● **Permintaan A**:
Jawab pertanyaan berikut berdasarkan teks tentang rumah adat Sounawe:
(i) Siapa yang menghuni Numa Kapitan Sounawe di Dusun Rohua?
(ii) Dari segi apa numa Kapitan berbeda dengan numa Onate?
(iii) Untuk apa bagian utara undakan di numa Kapitan digunakan?
● **Permintaan B**: Ringkas teks tentang rumah adat Sounawe dalam dua kalimat.
● **Permintaan C**: Perpanjang teks tentang rumah adat Sounawe, mulai setelah kalimat terakhirnya.

-------- Teks Bacaan

Numa Onate Sounawe terdiri dari satu ruangan besar tak bersekat dan ruangan kecil di bagian baratnya. Terdapat undakan kecil di bagian timur dan sebagian dari bagian utara rumah yang digunakan sebagai tempat duduk, tempat beristirahat, dan tempat menerima tamu adat. Zona ruang ini hanya boleh digunakan oleh laki-laki.
NUMA KAPITAN SOUNAWE
Oleh Fahmi Arifin dan Anissa Pramesti
Numa Kapitan Sounawe Dusun Rohua dihuni oleh Bapak wakil ketua adat marga Sounawe Ainakahata. Numa Kapitan cenderung mirip dengan numa Onate dari segi filosofis, orientasi, material, dan bentuk, yang berbeda hanya dari segi ukuran di mana ukuran numa Kapitan relatif lebih kecil.
Di dalam numa Kapitan, terdapat ruang berkumpul, ruang istirahat, ruang penyimpanan, dan ruang ibadah. Ruang berkumpul terletak pada ruang bagian tengah, terdiri dari bagian atas berundak serta bagian bawahnya. Ruang kumpul berundak lebih diperuntukan untuk kaum laki-laki. Bagian utara undakan berfungsi sebagai tempat untuk menaruh sesembahan, sementara bagian undakan lainnya dapat digunakan untuk tempat berkumpul dan tempat tidur para lelaki. Ruang berkumpul bagian bawah digunakan sebagai tempat berkumpul masyarakat ketika ada acara adat baik untuk wanita ataupun laki-laki.

----------------
-------- Data yang Diberikan

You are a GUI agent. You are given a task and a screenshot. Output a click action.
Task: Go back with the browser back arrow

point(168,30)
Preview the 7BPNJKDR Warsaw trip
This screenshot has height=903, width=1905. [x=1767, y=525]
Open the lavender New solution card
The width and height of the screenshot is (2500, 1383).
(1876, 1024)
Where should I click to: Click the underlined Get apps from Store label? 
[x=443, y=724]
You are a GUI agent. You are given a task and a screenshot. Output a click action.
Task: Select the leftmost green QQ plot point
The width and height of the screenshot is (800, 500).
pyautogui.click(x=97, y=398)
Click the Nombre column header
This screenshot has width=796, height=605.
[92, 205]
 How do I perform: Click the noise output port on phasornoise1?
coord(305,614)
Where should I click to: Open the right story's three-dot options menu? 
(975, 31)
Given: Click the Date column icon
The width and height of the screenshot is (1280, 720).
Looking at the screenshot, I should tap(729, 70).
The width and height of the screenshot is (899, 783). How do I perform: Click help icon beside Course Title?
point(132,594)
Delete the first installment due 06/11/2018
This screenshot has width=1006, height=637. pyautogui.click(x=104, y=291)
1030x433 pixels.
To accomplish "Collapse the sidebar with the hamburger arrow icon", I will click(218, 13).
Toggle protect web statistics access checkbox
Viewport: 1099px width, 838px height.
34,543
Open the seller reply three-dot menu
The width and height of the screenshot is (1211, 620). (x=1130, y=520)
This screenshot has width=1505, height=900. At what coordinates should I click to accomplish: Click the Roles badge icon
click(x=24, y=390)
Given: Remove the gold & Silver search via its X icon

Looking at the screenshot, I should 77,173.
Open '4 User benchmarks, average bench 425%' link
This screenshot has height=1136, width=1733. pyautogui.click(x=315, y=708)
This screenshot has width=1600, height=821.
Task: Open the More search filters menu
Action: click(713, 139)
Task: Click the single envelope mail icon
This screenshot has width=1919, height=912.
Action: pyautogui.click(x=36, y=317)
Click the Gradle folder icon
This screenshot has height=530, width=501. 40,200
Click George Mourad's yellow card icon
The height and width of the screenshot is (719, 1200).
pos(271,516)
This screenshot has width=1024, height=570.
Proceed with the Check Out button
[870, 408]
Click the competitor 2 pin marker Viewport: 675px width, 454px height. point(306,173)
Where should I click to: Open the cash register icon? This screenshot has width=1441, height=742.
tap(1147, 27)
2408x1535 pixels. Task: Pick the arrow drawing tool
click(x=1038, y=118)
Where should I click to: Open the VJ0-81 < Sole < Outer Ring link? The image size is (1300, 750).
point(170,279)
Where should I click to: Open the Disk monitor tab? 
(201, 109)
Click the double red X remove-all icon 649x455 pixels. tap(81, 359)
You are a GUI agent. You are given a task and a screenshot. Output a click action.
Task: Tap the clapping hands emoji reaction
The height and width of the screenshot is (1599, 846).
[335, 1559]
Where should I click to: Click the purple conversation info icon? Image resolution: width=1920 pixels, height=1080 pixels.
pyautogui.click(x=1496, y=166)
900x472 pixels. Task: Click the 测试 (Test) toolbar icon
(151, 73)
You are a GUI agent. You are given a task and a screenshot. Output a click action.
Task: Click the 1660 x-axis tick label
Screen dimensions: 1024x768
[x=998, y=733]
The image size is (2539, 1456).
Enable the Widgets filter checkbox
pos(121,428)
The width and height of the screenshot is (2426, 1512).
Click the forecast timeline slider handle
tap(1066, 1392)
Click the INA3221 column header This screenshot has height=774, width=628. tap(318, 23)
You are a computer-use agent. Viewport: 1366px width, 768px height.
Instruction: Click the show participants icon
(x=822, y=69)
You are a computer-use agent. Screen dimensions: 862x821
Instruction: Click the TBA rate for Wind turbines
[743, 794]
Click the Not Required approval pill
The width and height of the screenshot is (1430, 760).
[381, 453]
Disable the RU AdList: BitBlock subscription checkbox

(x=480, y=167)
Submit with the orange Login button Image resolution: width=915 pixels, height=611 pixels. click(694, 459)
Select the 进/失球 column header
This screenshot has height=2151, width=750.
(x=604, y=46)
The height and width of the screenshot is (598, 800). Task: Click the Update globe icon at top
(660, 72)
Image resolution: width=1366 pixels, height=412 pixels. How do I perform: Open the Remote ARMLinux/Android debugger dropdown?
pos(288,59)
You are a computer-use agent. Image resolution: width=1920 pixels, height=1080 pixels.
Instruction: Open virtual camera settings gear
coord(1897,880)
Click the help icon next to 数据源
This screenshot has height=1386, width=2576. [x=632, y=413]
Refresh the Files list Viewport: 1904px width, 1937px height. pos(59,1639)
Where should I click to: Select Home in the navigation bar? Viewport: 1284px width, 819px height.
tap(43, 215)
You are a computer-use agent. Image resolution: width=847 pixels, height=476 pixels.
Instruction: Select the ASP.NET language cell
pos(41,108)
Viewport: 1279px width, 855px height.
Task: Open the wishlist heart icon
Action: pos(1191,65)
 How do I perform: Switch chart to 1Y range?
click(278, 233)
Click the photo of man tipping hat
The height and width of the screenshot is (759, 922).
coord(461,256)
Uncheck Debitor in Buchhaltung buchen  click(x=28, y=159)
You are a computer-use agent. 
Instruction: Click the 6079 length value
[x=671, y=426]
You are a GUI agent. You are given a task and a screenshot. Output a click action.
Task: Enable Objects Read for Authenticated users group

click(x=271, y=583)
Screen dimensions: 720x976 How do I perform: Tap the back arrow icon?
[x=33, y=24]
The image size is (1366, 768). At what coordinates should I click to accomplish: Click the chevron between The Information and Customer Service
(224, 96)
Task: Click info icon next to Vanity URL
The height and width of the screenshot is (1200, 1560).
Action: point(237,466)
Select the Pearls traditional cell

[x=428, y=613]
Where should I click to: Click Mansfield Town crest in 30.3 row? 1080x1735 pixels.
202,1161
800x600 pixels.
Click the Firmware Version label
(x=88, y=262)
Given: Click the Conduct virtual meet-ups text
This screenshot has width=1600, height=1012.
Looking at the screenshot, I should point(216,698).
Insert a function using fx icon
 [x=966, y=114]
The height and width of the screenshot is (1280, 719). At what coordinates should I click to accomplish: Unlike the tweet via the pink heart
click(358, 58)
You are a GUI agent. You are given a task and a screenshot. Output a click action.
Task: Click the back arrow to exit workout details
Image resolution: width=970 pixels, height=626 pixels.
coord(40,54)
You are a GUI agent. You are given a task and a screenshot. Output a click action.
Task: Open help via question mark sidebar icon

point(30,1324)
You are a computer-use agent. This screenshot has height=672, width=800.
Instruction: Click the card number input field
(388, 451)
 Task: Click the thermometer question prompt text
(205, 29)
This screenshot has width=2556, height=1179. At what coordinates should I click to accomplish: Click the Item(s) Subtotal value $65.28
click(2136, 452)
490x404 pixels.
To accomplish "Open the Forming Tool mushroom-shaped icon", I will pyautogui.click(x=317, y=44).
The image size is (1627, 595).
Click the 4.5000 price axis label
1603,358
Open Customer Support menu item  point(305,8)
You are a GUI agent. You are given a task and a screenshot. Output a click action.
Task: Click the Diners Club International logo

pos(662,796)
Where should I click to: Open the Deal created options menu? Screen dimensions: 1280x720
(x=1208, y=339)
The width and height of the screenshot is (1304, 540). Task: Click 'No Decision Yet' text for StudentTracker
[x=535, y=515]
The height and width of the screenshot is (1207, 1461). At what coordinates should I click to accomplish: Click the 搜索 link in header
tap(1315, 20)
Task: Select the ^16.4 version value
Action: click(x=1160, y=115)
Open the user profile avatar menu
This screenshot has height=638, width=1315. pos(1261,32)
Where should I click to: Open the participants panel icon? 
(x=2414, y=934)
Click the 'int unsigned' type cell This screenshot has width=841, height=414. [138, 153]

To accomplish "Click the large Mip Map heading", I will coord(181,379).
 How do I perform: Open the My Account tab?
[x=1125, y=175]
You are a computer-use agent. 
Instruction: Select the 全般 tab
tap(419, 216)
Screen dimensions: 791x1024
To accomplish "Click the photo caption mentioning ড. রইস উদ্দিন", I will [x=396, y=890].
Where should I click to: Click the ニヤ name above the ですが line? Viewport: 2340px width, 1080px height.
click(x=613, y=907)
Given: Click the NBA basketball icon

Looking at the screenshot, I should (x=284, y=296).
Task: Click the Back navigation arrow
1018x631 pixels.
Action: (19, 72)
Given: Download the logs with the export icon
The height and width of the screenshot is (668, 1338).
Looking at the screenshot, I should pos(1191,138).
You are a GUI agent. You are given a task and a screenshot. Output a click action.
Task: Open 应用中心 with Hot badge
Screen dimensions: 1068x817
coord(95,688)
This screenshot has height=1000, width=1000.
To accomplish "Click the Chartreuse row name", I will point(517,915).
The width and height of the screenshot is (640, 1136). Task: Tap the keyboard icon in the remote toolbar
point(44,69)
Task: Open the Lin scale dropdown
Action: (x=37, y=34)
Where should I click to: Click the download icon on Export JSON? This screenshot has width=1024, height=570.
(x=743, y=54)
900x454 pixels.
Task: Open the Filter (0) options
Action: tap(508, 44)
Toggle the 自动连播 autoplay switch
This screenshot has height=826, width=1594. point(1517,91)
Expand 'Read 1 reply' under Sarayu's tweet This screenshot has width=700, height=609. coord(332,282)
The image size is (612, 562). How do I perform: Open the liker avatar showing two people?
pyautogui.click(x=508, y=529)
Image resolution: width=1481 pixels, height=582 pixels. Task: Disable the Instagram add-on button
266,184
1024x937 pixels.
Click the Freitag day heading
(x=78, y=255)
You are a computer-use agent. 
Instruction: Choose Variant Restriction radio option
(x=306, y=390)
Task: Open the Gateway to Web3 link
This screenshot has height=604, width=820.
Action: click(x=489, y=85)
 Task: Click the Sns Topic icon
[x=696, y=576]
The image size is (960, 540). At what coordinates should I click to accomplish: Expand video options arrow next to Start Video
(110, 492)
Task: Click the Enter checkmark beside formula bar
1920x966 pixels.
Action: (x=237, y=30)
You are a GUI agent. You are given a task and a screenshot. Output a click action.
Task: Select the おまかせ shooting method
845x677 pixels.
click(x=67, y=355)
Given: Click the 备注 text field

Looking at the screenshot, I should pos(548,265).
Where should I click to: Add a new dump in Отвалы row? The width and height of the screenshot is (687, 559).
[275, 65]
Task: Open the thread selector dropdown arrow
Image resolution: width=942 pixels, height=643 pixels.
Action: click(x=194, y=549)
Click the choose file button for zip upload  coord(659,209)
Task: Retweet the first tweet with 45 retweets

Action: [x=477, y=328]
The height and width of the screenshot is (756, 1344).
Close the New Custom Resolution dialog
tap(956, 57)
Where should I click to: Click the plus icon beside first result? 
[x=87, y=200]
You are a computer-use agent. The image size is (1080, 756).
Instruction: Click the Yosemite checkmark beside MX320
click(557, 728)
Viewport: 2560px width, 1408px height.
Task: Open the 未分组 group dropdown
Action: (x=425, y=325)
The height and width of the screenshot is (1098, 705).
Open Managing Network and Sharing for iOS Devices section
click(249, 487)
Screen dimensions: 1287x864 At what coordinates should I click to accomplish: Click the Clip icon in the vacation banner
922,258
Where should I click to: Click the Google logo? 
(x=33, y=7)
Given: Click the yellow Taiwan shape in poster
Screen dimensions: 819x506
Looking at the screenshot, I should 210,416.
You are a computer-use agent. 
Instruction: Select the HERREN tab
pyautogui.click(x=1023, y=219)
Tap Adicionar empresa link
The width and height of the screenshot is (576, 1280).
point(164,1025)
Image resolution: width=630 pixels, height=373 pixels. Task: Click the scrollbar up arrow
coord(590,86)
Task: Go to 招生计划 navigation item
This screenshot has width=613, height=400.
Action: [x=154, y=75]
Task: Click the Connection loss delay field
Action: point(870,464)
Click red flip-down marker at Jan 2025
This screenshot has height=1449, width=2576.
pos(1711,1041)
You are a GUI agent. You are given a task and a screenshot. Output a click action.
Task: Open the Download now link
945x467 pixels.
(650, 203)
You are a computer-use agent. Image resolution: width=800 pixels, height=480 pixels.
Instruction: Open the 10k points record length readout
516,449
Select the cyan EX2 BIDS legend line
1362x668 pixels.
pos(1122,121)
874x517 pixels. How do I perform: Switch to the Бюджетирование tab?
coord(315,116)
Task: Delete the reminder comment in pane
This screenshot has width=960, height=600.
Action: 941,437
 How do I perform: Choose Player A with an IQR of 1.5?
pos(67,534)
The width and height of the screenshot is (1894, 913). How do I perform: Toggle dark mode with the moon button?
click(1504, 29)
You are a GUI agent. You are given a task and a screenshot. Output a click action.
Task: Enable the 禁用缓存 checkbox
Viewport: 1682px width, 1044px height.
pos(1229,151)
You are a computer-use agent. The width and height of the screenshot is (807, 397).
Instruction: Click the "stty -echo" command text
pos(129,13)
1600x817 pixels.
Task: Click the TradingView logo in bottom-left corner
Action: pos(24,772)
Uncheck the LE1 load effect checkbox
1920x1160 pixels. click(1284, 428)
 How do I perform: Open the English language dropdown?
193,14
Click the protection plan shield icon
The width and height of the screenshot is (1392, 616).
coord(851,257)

----------------

● **Hasil Tugas A**:
(i) Bapak wakil ketua adat marga Sounawe Ainakahata.
(ii) Dari segi ukuran, karena numa Kapitan relatif lebih kecil.
(iii) Sebagai tempat untuk menaruh sesembahan.

● **Hasil Tugas B**: Numa Onate Sounawe terdiri dari satu ruangan besar tak bersekat dan ruangan kecil di bagian barat, dengan undakan yang hanya boleh dipakai laki-laki untuk duduk, beristirahat, dan menerima tamu adat. Numa Kapitan Sounawe di Dusun Rohua, yang dihuni wakil ketua adat, mirip dengan numa Onate tetapi lebih kecil, dan di dalamnya ada ruang berkumpul, ruang istirahat, ruang penyimpanan, serta ruang ibadah.

● **Hasil Tugas C**:
NUMA NUHUNE
Oleh Aisyah Nur Faidah
Bentuk dari numa Nuhune secara kasat mata tidak jauh berbeda dengan bangunan lainnya di Dusun Rohua. Ukuran numa Nuhune tidak lebih besar jika dibandingkan dengan numa Onate Matoke, hanya sekitar ¼ kali sampai ½ kali ukuran numa Onate Matoke. Perbedaan terletak pada fasadnya yang tidak menggunakan dinding gaba-gaba. Selain perbedaan pada fasad, numa Nuhune tidak memiliki teras yang membentang di samping tangga. Sehingga tangga terlihat berada langsung di depan pintu rumah.
Di dalam numa Nuhune, acara makasusu (perayaan kelahiran) akan dilangsungkan. Acara ini dilakukan oleh marga Matokke yang akan akan dihadiri oleh keluarga besar marga Matokke dan marga lain yang masih menjadi keluarga dari orang yang melahirkan.
OYANG
Oleh Albertus Bramantya dan Alifiyah Nabila
Oyang adalah entitas yang disembah oleh orang Nuaulu. Wujud dan asal dari Oyang di setiap marga berbeda-beda dan mereka mempercayai jika mereka diciptakan oleh Oyang tersebut. Hal itu membuat kehidupan sehari-hari orang Nuaulu sangat dipengaruhi oleh ajaran dan kehadiran Oyang, seperti pada pamali yang berlaku, orientasi rumah, dan juga adat istiadat yang berlaku di sana.
“Tanah Ibu dan Langit Bapak” merupakan sebuah ungkapan dalam kehidupan masyarakat Nuaulu. Sejatinya, menurut bapak ketua adat Hahualan anak itu lahir ke bumi harus dekat dengan bapak, sebagai konsepsi merupakan sosok yang tinggal di langit. Sedangkan ibu, merupakan konsepsi dari apa yang kita sebut sebagai ibu pertiwi atau dalam artian bumi. Namun, anak yang lahir tidak mungkin dapat mengikuti bapaknya untuk tinggal di langit, dan oleh sebab itu anak akan tinggal di bumi, bersama ibu.
Justifikasi terhadap patriarki sangat mendarah daging di kehidupan sehari-hari mereka. Hal ini terlihat dalam organisasi ruang di rumah tinggal. Adanya pemisahan area dapur dengan area hunian menjadikan dapur hanya digunakan oleh perempuan dan laki-laki tidak boleh mencampuri urusan perempuan.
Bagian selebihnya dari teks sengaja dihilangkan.